Records from a data collection:
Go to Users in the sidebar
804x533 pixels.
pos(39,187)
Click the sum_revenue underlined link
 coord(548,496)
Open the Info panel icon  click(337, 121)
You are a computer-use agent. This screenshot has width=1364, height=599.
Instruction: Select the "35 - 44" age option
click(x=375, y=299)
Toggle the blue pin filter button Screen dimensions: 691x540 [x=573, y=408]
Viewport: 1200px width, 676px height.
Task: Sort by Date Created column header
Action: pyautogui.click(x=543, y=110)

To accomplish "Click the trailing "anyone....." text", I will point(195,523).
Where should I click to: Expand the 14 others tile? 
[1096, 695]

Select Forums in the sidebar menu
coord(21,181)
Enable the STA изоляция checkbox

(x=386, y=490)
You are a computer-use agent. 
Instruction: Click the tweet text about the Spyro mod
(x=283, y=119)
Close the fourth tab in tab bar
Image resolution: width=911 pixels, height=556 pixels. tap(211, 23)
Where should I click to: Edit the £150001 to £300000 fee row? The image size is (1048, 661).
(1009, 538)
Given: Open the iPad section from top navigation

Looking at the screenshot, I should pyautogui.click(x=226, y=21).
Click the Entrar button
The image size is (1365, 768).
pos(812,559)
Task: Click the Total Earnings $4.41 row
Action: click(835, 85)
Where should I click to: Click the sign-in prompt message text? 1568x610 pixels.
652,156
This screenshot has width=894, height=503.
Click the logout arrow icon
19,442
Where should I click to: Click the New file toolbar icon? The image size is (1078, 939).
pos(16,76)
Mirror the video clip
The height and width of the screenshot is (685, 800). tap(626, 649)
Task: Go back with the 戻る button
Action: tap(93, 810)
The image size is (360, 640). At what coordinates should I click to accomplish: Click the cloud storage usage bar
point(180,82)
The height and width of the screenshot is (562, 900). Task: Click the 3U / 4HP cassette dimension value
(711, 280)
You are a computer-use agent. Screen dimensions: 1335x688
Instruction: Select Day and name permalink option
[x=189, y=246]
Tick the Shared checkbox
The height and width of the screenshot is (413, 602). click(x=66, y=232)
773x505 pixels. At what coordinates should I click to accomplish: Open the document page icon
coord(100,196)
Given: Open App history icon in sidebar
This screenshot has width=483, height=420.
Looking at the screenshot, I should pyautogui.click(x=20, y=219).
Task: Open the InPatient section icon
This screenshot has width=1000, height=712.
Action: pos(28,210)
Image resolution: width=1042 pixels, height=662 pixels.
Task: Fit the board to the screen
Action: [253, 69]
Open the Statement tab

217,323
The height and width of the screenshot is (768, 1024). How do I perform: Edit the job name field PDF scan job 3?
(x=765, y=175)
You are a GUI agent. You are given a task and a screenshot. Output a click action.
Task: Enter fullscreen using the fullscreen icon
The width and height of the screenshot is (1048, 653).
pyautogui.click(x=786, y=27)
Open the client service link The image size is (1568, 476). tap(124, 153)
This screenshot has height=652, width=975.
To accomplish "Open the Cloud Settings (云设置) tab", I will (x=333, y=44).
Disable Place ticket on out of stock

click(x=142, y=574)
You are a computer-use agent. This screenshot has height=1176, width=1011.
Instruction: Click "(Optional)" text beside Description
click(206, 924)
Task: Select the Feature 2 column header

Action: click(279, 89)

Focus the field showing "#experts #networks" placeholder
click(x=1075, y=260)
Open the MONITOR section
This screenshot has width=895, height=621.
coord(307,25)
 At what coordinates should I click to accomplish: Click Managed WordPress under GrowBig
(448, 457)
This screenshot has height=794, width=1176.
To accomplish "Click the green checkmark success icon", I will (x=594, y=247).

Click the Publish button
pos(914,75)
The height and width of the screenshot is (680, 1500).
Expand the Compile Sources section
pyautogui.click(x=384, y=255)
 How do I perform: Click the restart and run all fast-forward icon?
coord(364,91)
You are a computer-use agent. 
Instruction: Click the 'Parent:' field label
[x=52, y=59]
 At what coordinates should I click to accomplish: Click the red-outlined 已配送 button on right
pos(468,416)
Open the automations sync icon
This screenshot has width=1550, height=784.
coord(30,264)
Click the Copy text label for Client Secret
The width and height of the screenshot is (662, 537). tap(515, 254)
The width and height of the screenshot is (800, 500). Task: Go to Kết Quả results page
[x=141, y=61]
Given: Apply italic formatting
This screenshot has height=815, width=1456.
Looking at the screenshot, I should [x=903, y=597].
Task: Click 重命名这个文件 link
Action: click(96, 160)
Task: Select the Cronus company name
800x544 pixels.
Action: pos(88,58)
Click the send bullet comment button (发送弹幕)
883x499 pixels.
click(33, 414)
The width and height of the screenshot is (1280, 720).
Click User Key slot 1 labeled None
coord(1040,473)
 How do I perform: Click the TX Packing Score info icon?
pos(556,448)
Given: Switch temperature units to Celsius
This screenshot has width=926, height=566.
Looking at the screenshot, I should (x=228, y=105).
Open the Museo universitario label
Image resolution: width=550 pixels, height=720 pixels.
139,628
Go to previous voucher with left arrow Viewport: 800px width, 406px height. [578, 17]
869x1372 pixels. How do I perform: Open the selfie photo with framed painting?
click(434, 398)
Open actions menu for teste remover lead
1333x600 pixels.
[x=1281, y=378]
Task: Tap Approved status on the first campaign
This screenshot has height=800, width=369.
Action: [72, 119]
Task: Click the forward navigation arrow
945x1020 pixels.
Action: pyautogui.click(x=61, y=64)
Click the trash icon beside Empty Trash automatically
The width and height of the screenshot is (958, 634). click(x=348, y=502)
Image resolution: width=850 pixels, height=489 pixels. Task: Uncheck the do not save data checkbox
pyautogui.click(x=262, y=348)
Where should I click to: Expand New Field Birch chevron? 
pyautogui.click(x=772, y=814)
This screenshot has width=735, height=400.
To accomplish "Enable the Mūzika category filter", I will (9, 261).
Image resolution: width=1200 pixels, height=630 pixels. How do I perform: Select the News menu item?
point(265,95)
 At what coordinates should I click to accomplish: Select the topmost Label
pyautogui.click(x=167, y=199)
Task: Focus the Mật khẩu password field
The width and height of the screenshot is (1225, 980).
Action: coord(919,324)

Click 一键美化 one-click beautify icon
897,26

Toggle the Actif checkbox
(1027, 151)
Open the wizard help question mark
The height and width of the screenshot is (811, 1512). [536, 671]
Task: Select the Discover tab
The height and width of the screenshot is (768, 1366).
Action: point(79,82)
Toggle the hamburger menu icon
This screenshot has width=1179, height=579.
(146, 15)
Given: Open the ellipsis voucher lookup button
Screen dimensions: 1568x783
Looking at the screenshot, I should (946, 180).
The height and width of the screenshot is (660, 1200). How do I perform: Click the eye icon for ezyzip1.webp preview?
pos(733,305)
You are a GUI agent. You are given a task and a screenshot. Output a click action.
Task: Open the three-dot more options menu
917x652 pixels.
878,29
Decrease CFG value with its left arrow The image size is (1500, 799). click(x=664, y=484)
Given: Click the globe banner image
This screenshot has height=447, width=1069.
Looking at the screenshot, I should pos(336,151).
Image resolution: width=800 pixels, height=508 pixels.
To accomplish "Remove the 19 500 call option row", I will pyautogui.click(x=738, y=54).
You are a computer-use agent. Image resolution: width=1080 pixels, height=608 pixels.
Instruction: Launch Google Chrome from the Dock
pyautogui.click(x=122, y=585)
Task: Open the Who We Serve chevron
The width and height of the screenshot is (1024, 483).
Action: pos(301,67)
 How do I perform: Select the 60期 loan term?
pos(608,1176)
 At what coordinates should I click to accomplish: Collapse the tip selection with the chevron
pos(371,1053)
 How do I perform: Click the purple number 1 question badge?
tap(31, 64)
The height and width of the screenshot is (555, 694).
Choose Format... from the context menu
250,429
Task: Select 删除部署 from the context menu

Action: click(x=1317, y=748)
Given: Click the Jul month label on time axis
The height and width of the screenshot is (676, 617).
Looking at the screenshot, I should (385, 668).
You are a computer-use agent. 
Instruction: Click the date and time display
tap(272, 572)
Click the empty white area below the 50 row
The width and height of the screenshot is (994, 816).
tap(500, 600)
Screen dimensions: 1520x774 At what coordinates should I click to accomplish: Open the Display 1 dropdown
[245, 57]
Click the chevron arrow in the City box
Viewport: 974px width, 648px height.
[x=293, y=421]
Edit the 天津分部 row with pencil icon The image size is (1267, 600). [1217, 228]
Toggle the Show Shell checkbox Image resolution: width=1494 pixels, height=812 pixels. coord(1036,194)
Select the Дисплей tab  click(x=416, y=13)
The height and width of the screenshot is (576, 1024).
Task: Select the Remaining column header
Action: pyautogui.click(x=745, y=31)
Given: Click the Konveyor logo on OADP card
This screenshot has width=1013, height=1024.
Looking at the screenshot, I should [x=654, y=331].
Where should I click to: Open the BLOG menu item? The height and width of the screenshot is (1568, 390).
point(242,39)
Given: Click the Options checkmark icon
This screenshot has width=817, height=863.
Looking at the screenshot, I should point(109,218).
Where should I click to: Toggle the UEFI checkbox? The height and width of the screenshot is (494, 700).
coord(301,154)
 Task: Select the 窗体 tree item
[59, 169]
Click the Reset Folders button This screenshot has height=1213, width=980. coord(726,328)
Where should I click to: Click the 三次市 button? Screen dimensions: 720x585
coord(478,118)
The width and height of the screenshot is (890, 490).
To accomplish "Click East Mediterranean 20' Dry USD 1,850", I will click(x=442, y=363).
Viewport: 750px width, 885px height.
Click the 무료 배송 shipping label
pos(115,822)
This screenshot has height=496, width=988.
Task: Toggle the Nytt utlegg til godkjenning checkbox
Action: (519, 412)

=== Task requirements ===
Using the data above, copy each line that contains "checkmark".

=== Answer to the problem ===
To accomplish "Click the green checkmark success icon", I will (x=594, y=247).
Given: Click the Options checkmark icon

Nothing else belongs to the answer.